Source material:
--- START ---
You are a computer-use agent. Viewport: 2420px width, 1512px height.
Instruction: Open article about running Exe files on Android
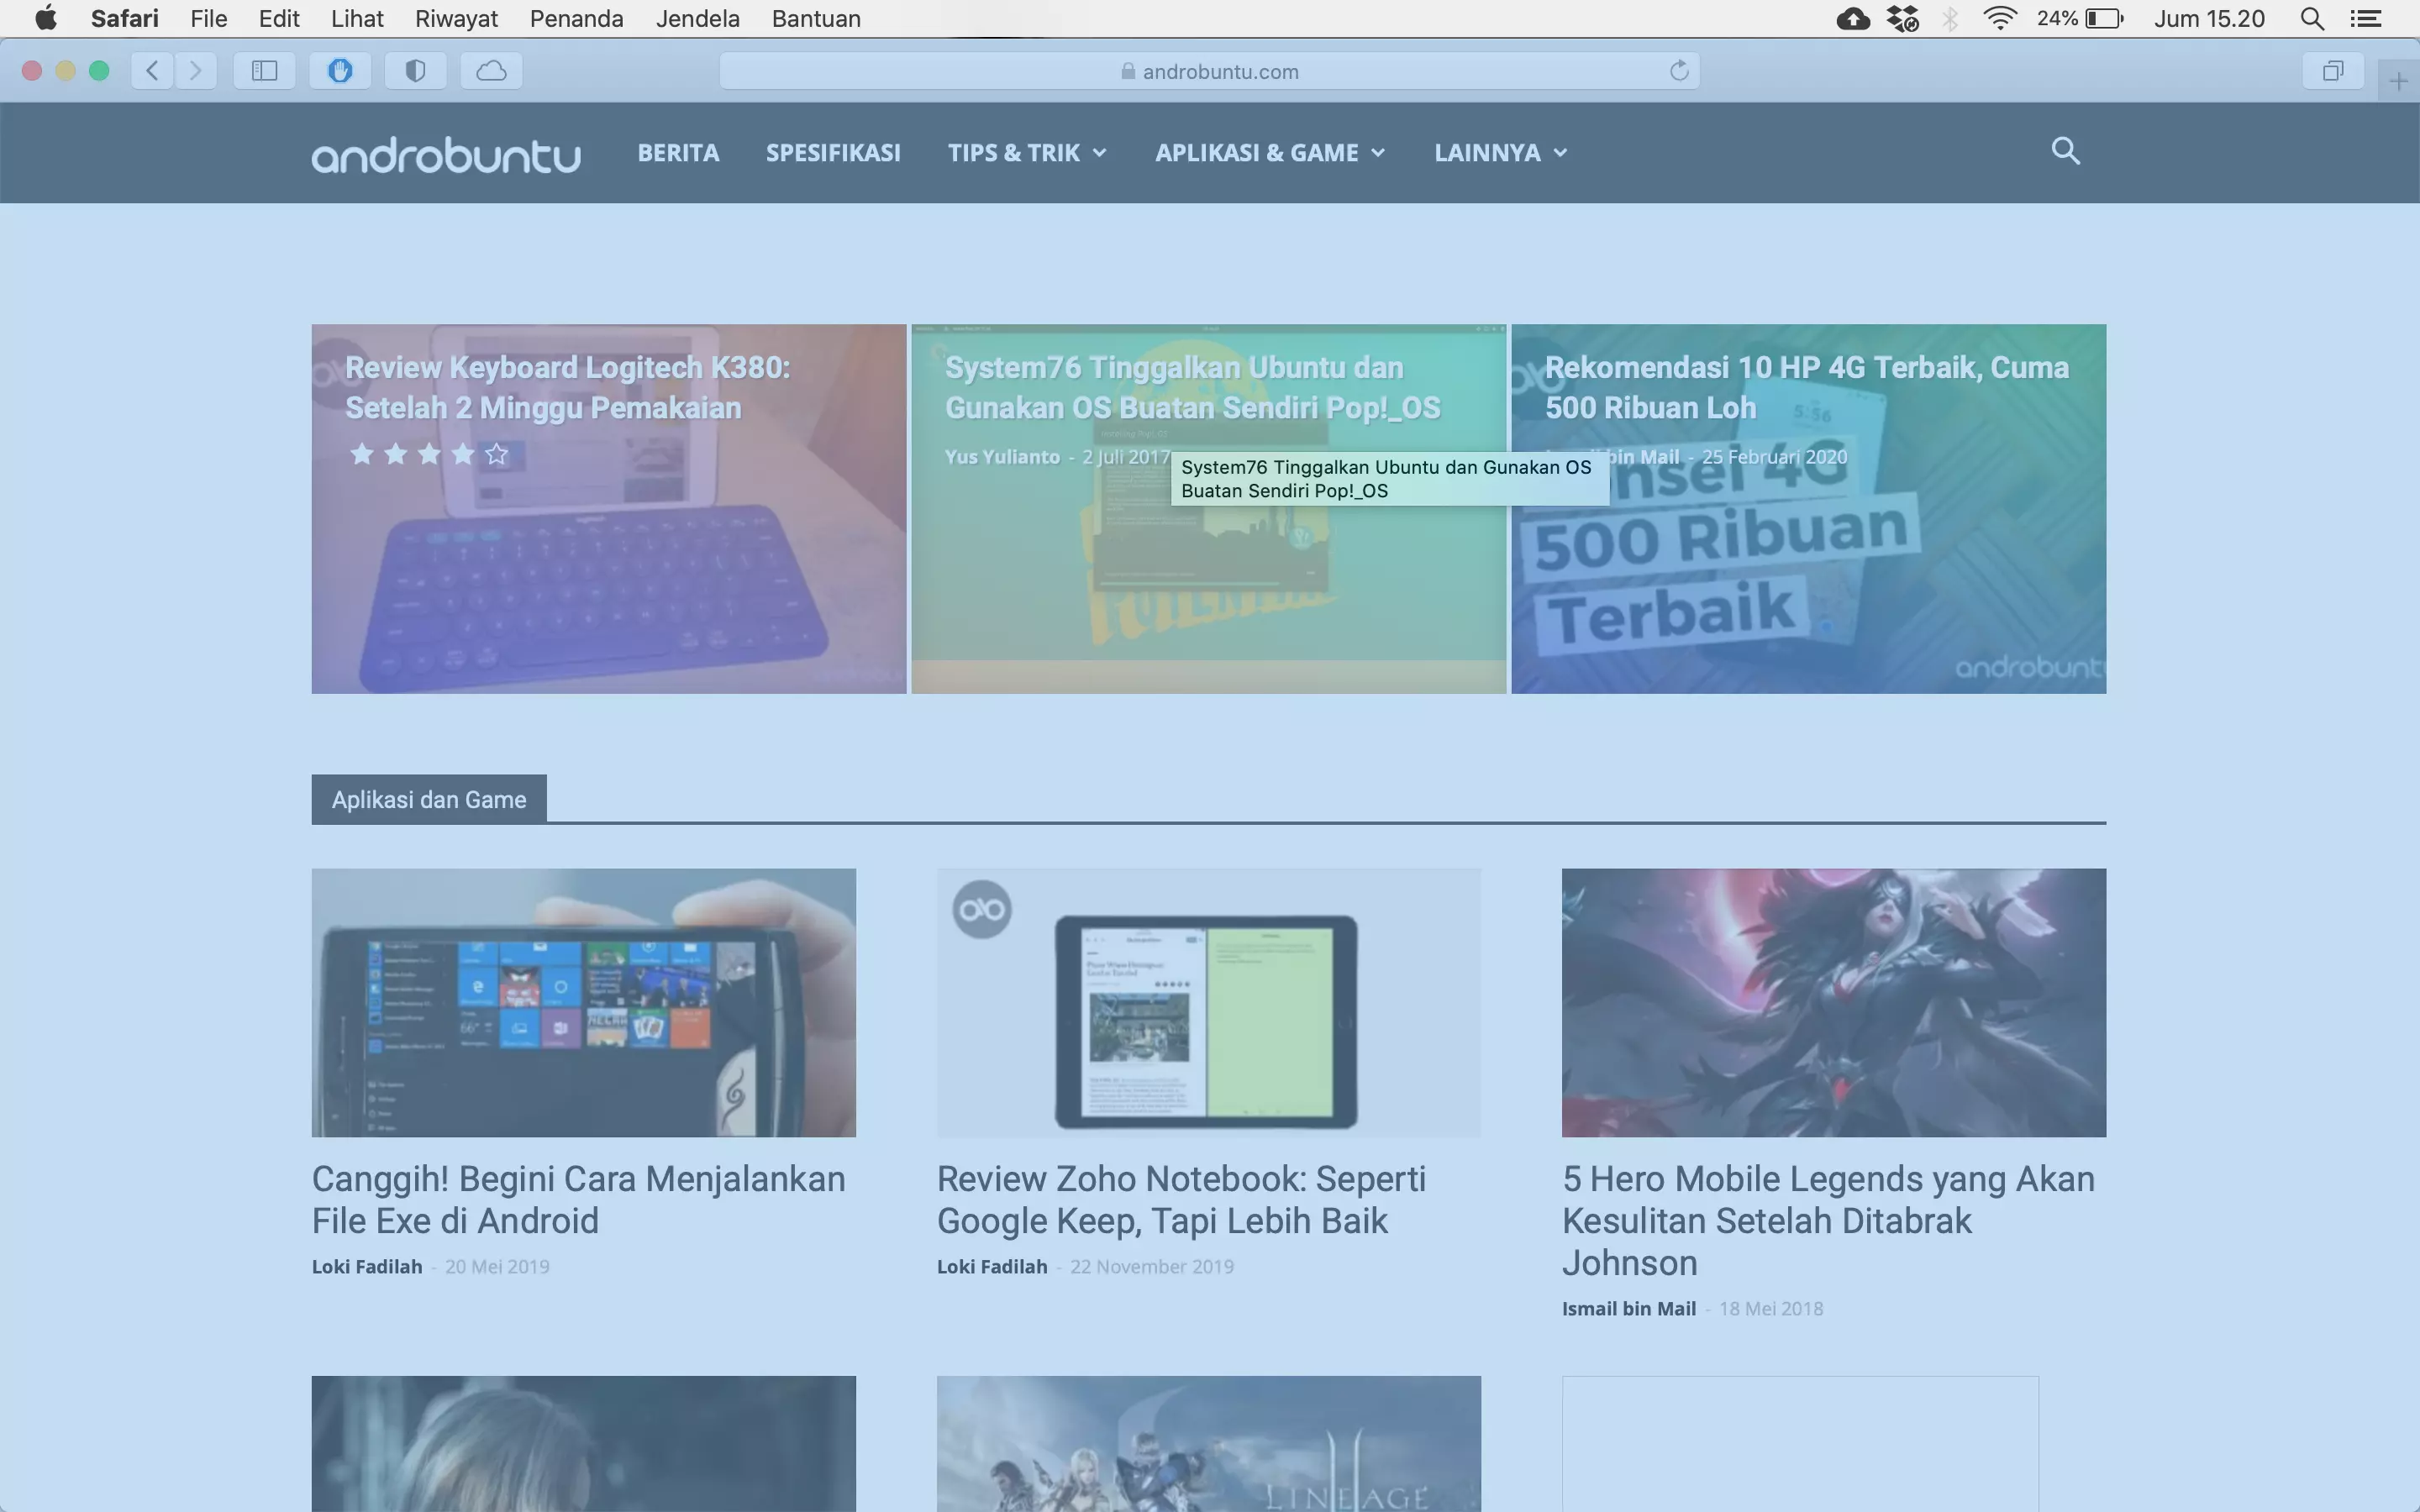tap(578, 1199)
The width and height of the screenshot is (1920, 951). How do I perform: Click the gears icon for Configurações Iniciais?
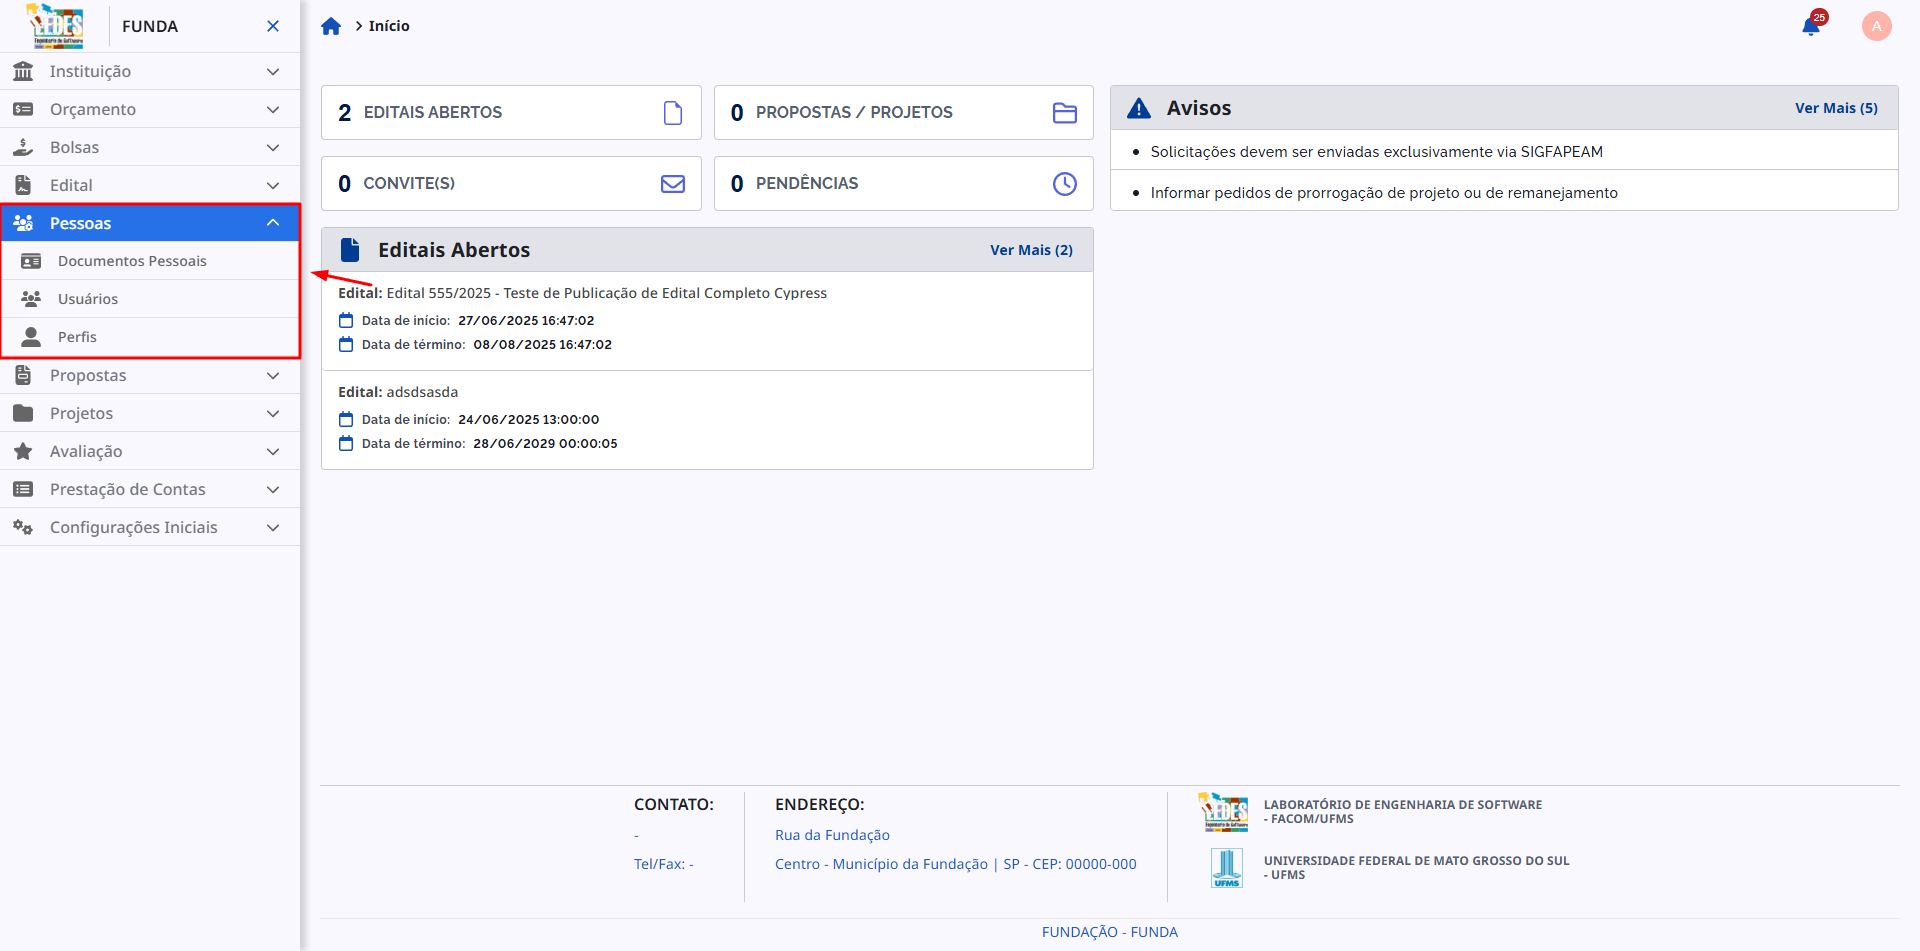tap(22, 527)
--- END ---
An exact copy of the material is required, minus the pictures.

Problem solution:
You are a computer-use agent. Viewport: 2420px width, 1512px height.
Instruction: Open article about running Exe files on Android
tap(578, 1199)
The width and height of the screenshot is (1920, 951). How do I perform: Click the gears icon for Configurações Iniciais?
tap(22, 527)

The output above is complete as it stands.